RAF SIMONS: Deus abençoe a América

8 de fev. de 2018

-

A passarela estava pronta para um grande banquete com frutas, vinho e muita comida. Apesar de todos terem a sensação de festa, o tom era mais sombrio e macabro do que de celebração. Como se algo triste e belo fosse acontecer.


Em seu último desfile, Raf Simons usa o ícone do cinema oitentista, Christiane F, como inspiração. Mas essa não é a primeira vez em que o estilista utiliza o retrato da personagem em seu trabalho. Já que em 2001, ele também a referenciou em sua coleção de Outono. Baseado no livro "Eu, Christiane F - 13 anos, drogada e prostituída"a publicação relata uma história real de uma jovem alemã na efervescente Berlin do final dos anos 70 e no ápice do consumo de heroína e música eletrônica no País. Com participação de David Bowie, o  longa repleto de controvérsias, tornou-se um clássico por retratar de forma bastante real o cotidiano da juventude europeia naquele período.
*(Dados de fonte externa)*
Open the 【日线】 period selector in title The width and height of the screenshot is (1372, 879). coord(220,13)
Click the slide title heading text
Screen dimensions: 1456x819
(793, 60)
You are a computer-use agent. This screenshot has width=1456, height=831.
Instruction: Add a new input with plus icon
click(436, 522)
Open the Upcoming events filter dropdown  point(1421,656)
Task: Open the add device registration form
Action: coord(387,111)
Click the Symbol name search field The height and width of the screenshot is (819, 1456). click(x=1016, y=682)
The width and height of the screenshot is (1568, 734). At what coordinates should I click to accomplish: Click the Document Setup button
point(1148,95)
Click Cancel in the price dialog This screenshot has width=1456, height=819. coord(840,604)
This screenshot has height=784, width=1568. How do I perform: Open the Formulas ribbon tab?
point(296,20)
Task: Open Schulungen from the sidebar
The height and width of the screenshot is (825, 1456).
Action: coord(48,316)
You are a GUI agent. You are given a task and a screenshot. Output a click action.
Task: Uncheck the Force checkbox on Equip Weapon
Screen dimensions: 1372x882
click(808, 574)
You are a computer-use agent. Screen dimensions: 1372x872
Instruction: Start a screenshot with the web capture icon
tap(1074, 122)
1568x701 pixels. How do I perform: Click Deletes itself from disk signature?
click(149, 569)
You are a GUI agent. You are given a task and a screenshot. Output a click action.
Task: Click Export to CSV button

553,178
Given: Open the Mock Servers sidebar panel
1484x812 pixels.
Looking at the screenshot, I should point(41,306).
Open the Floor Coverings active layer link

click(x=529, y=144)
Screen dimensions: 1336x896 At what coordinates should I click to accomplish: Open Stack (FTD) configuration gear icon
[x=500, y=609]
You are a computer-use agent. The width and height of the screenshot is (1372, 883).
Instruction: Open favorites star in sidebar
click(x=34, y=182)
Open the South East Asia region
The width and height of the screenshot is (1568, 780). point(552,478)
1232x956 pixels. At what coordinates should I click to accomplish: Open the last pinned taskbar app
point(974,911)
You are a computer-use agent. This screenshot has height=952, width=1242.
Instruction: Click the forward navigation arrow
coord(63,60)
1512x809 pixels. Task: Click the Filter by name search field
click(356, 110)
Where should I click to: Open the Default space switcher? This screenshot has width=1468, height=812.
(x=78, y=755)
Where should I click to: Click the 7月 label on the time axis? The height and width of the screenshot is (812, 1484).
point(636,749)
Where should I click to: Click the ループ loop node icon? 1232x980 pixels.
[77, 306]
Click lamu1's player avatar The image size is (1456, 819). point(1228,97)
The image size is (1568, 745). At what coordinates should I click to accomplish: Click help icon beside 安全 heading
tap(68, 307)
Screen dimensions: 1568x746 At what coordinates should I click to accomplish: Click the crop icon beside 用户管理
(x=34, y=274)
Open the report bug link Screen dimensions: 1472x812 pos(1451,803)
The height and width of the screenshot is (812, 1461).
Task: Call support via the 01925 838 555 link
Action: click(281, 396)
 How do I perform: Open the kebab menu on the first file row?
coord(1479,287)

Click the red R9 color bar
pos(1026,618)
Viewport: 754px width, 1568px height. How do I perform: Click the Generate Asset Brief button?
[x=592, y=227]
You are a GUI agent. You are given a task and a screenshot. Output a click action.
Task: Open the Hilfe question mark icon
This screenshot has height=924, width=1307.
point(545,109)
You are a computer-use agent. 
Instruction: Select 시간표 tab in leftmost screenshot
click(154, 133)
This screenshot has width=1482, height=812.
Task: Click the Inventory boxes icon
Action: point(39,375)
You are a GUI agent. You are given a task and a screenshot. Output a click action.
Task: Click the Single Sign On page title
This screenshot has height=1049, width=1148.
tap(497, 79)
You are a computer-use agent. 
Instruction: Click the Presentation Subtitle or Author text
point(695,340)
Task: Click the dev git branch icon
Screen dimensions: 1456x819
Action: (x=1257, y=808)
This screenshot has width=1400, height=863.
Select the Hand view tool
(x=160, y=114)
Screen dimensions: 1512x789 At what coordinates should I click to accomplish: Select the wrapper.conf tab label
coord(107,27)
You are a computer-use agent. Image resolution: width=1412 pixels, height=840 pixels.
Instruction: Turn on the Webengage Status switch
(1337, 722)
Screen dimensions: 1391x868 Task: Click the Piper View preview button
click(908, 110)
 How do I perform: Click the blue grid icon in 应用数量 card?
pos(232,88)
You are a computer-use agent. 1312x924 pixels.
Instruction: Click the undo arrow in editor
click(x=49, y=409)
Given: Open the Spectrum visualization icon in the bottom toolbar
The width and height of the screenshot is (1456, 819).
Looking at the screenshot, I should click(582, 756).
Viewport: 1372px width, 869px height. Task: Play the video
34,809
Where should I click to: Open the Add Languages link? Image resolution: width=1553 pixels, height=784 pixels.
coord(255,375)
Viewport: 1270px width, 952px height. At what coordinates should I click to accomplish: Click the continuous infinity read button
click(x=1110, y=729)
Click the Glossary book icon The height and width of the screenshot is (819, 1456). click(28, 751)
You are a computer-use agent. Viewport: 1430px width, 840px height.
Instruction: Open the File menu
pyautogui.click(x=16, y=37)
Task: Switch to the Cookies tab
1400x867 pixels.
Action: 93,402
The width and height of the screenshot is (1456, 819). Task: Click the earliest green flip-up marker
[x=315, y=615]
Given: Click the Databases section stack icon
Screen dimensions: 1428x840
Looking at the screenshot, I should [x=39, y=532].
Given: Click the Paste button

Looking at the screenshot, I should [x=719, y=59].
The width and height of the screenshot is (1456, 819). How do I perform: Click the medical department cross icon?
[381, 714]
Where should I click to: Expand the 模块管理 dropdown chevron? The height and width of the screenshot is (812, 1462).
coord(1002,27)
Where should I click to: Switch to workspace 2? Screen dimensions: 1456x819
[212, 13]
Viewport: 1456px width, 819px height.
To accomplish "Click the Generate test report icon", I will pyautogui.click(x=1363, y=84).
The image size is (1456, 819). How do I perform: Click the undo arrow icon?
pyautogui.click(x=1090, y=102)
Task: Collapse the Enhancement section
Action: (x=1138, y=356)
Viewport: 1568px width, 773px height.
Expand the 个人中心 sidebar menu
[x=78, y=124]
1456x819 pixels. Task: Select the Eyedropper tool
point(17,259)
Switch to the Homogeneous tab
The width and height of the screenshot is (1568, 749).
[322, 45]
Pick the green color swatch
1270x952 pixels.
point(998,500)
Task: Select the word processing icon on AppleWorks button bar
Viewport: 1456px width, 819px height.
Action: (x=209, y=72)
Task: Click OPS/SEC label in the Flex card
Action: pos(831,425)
No entanto, em 2001 Raf trouxe mais a intensidade e autenticidade naquele momento para agora expor o exagero e glamourização.


E haveria período melhor para isso do que agora? Alguns meses depois do presidente dos Estados Unidos, Donald Trump, declarar uma epidemia de opióides como emergência  nacional. Ou seja: o consumo de heroína e remédios derivados do ópio- mesmo quase quatro décadas depois - é um problema de saúde pública grave. E para apontar isso de maneira mais política, Raf revisita sua própria estética e história para lançar um novo olhar.

E será que em pleno 2018, falar sobre o consumo de drogas não é algo datado? Raf é mais assertivo do que nunca ao ter Christiane F como referência, pois overdose e dependência química voltou a ser um tema tão atual quanto antes. Num momento em que artistas com menos de 21 anos morrem pelo uso excessivo de tóxicos e expõem tudo isso em suas redes sociais.

É óbvio que o desfile de Raf não soluciona a questão, mas cria uma narrativa que talvez os norteamericanos não queiram enxergar, nem os jovens de todo o mundo. Há quem diga que o Hip Hop tem seu papel nessa história atual e  contribui na glamourização das drogas. Nitidamente um viés preconceituoso, já que a epidemia acontece em bairros residenciais brancos, em sua maioria. Mas, o estilista traz algo bem mais profundo e que está no alicerçado do “american way of life’. É a hora que a anestesia norteamericana para esconder os problemas é injetada e que o consumismo volta à pauta. Por conta de sua nomeação para diretor criativo da Calvin Klein, Raf se mudou para os EUA. Dizem que isso o deixou com um olhar comercial mais apurado. Sobretudo, ele segue criticando o consumo a partir de um desfile que traz looks com linguagem mais popular. É confuso, mas ele critica o consumo sendo ainda mais comercial. Coisa de gênio, senhoras e senhores.


Os moletons com ‘Drugs’ estampados no peito – e que certamente será um hit de vendas - é uma referência à peça homônima escrita por Cookie Mueller e Glenn O'brien - que eram da turma de Andy Warhol nos áureos tempos da Factory. Onde ser livre, criativo e transgressor era sinônimo de experimentar e consumir drogas em excesso. Outro exemplo de glamourização, mas como é um recorte histórico e majoritariamente branco, é bem aceito.


Raf usa cores vibrantes e tons terrosos para deixar o assunto mais atraente e menos sombrio, afinal, o olhar comercial americano é para vender, não é mesmo?O styling do desfile é de chorar de tão bom, as blusas de gola alta de longe parecem cachecóis. Depois parece ser uma peça só e por fim, descobrimos que ele utiliza o volume das blusas e os caimentos para dar essa impressão. AULA DE  S-T-Y-L-I-N-G.


O desfile, apesar do espetáculo, é mais sobre construção de imagem. É sobre a embalagem, muito mais sobre a capa do livro, mas não seu conteúdo. Afinal, ninguém quer se aprofundar, todo mundo quer se anestesiar e usar a liberdade como disfarce.

Ficam aqui apenas os nossos votos de que Raf abençoe a América.